[Input data — start]

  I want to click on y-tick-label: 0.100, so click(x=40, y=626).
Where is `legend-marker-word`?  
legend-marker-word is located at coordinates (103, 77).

[Input data — finish]
[Input data — start]

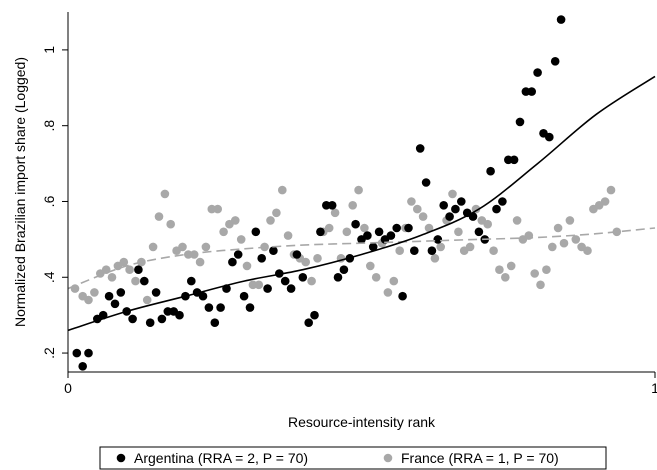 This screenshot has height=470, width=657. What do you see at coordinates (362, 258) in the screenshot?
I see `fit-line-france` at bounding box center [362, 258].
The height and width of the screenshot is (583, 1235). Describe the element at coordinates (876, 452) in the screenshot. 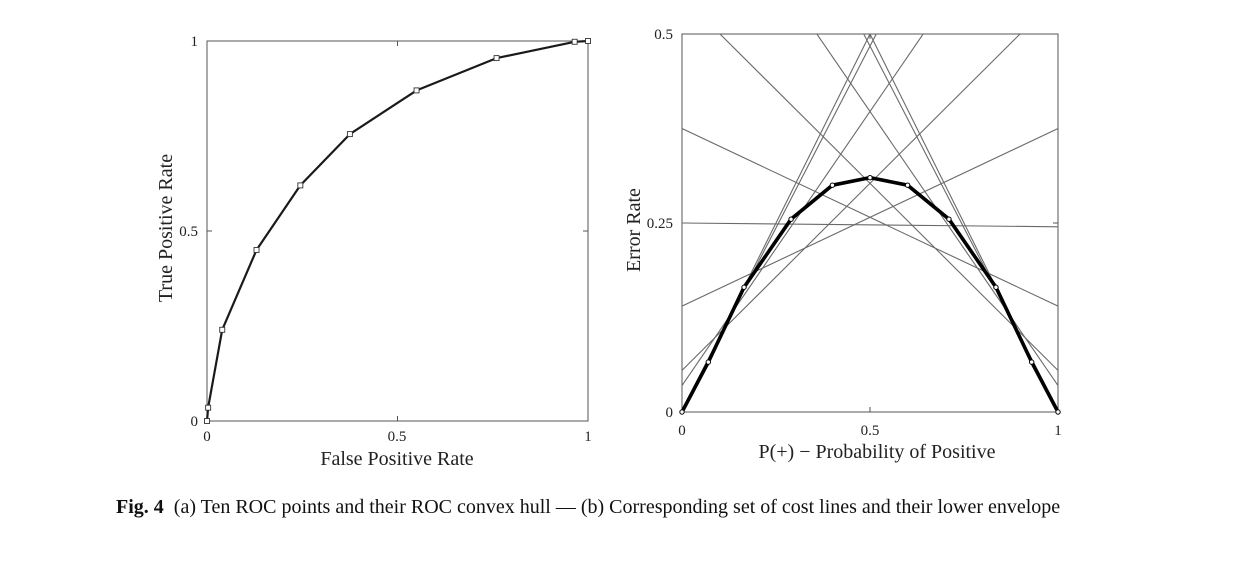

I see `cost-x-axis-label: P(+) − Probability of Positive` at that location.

[Input data — finish]
[Input data — start]

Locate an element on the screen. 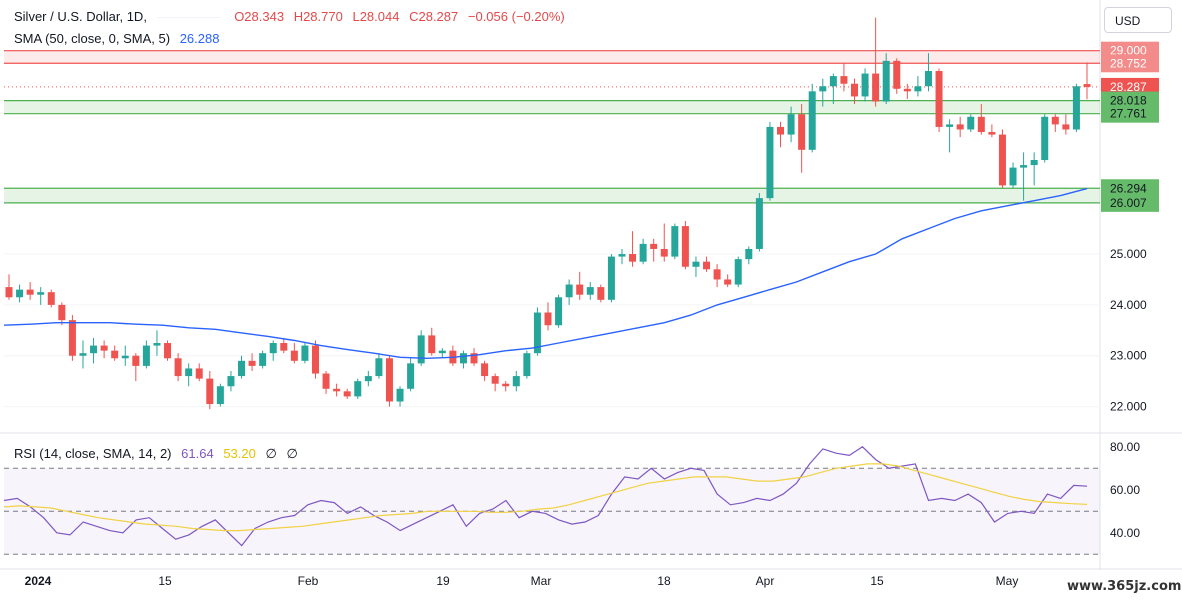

[Input data — finish]

From the records, pull out the lines starting at the one containing "The height and" and ending at the one containing "at that location.", both included, and reproduce them verbatim with the pictures left out.

The height and width of the screenshot is (583, 1235). Describe the element at coordinates (876, 452) in the screenshot. 

I see `cost-x-axis-label: P(+) − Probability of Positive` at that location.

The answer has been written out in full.